INSTRUCTIONS TO FOLLOW: The response must be a precise copy of the records that follow.

[Collected data entries]
====
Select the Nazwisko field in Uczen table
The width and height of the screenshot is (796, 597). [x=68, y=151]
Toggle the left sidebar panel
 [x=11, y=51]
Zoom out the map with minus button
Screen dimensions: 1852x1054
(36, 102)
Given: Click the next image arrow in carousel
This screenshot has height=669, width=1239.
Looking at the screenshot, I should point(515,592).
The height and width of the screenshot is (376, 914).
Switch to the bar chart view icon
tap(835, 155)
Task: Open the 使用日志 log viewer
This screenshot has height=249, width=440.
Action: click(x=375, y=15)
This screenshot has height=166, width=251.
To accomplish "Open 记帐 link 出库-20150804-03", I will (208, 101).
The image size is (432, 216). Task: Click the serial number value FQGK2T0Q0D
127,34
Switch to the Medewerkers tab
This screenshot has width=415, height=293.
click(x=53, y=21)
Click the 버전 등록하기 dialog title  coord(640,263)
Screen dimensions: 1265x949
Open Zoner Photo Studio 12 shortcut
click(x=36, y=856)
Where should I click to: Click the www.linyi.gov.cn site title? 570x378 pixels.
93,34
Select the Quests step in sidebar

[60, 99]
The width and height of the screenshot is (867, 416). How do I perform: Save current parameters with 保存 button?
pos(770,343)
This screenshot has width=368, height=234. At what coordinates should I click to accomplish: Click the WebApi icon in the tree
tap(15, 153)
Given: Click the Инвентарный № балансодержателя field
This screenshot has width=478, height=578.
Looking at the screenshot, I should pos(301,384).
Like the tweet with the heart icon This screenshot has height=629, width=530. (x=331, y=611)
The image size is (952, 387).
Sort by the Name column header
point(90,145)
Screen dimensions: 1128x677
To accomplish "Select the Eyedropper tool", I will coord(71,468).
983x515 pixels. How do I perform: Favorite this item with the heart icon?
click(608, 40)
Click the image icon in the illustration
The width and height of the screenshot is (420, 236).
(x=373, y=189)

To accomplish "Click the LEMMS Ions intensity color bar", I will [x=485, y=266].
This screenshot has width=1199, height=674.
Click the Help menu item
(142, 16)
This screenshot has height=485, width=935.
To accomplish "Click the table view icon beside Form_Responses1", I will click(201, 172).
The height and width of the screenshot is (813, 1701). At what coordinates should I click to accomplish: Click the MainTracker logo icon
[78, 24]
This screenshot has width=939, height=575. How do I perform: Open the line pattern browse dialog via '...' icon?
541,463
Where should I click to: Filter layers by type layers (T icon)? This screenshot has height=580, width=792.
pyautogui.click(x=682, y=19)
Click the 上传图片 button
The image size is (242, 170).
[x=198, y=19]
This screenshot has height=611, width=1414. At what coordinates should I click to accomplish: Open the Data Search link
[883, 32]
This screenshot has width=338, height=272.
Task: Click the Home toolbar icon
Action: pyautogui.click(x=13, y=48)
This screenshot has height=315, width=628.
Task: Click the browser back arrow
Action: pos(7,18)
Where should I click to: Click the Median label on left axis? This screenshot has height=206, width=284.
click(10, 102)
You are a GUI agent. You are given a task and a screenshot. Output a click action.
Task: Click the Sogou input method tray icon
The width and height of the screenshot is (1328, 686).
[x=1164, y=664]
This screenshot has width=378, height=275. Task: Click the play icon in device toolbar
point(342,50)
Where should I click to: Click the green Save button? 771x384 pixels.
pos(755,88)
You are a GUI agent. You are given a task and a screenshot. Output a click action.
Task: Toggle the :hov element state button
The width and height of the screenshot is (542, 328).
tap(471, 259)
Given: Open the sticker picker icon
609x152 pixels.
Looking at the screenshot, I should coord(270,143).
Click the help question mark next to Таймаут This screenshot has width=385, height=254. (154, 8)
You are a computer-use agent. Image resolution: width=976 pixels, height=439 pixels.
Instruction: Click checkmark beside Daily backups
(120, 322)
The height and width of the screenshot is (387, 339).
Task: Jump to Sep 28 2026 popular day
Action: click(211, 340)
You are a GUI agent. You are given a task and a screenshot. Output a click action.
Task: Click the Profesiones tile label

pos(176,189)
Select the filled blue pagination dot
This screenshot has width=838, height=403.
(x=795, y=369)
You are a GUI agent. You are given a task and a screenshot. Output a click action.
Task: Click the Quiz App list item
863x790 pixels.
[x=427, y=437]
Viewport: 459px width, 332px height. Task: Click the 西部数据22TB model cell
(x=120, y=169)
====
ANSWER FOR THE TASK:
Select the Nazwisko field in Uczen table
The width and height of the screenshot is (796, 597). [x=68, y=151]
Toggle the left sidebar panel
 [x=11, y=51]
Zoom out the map with minus button
Screen dimensions: 1852x1054
(36, 102)
Given: Click the next image arrow in carousel
This screenshot has height=669, width=1239.
Looking at the screenshot, I should point(515,592).
The height and width of the screenshot is (376, 914).
Switch to the bar chart view icon
tap(835, 155)
Task: Open the 使用日志 log viewer
This screenshot has height=249, width=440.
Action: click(x=375, y=15)
This screenshot has height=166, width=251.
To accomplish "Open 记帐 link 出库-20150804-03", I will (208, 101).
The image size is (432, 216). Task: Click the serial number value FQGK2T0Q0D
127,34
Switch to the Medewerkers tab
This screenshot has width=415, height=293.
click(x=53, y=21)
Click the 버전 등록하기 dialog title  coord(640,263)
Screen dimensions: 1265x949
Open Zoner Photo Studio 12 shortcut
click(x=36, y=856)
Where should I click to: Click the www.linyi.gov.cn site title? 570x378 pixels.
93,34
Select the Quests step in sidebar

[60, 99]
The width and height of the screenshot is (867, 416). How do I perform: Save current parameters with 保存 button?
pos(770,343)
This screenshot has width=368, height=234. At what coordinates should I click to accomplish: Click the WebApi icon in the tree
tap(15, 153)
Given: Click the Инвентарный № балансодержателя field
This screenshot has width=478, height=578.
Looking at the screenshot, I should pos(301,384).
Like the tweet with the heart icon This screenshot has height=629, width=530. (x=331, y=611)
The image size is (952, 387).
Sort by the Name column header
point(90,145)
Screen dimensions: 1128x677
To accomplish "Select the Eyedropper tool", I will coord(71,468).
983x515 pixels. How do I perform: Favorite this item with the heart icon?
click(608, 40)
Click the image icon in the illustration
The width and height of the screenshot is (420, 236).
(x=373, y=189)

To accomplish "Click the LEMMS Ions intensity color bar", I will [x=485, y=266].
This screenshot has width=1199, height=674.
Click the Help menu item
(142, 16)
This screenshot has height=485, width=935.
To accomplish "Click the table view icon beside Form_Responses1", I will click(201, 172).
The height and width of the screenshot is (813, 1701). At what coordinates should I click to accomplish: Click the MainTracker logo icon
[78, 24]
This screenshot has width=939, height=575. How do I perform: Open the line pattern browse dialog via '...' icon?
541,463
Where should I click to: Filter layers by type layers (T icon)? This screenshot has height=580, width=792.
pyautogui.click(x=682, y=19)
Click the 上传图片 button
The image size is (242, 170).
[x=198, y=19]
This screenshot has height=611, width=1414. At what coordinates should I click to accomplish: Open the Data Search link
[883, 32]
This screenshot has width=338, height=272.
Task: Click the Home toolbar icon
Action: pyautogui.click(x=13, y=48)
This screenshot has height=315, width=628.
Task: Click the browser back arrow
Action: pos(7,18)
Where should I click to: Click the Median label on left axis? This screenshot has height=206, width=284.
click(10, 102)
You are a GUI agent. You are given a task and a screenshot. Output a click action.
Task: Click the Sogou input method tray icon
The width and height of the screenshot is (1328, 686).
[x=1164, y=664]
This screenshot has width=378, height=275. Task: Click the play icon in device toolbar
point(342,50)
Where should I click to: Click the green Save button? 771x384 pixels.
pos(755,88)
You are a GUI agent. You are given a task and a screenshot. Output a click action.
Task: Toggle the :hov element state button
The width and height of the screenshot is (542, 328).
tap(471, 259)
Given: Open the sticker picker icon
609x152 pixels.
Looking at the screenshot, I should coord(270,143).
Click the help question mark next to Таймаут This screenshot has width=385, height=254. (154, 8)
You are a computer-use agent. Image resolution: width=976 pixels, height=439 pixels.
Instruction: Click checkmark beside Daily backups
(120, 322)
The height and width of the screenshot is (387, 339).
Task: Jump to Sep 28 2026 popular day
Action: click(211, 340)
You are a GUI agent. You are given a task and a screenshot. Output a click action.
Task: Click the Profesiones tile label

pos(176,189)
Select the filled blue pagination dot
This screenshot has width=838, height=403.
(x=795, y=369)
You are a GUI agent. You are given a task and a screenshot. Output a click action.
Task: Click the Quiz App list item
863x790 pixels.
[x=427, y=437]
Viewport: 459px width, 332px height. Task: Click the 西部数据22TB model cell
(x=120, y=169)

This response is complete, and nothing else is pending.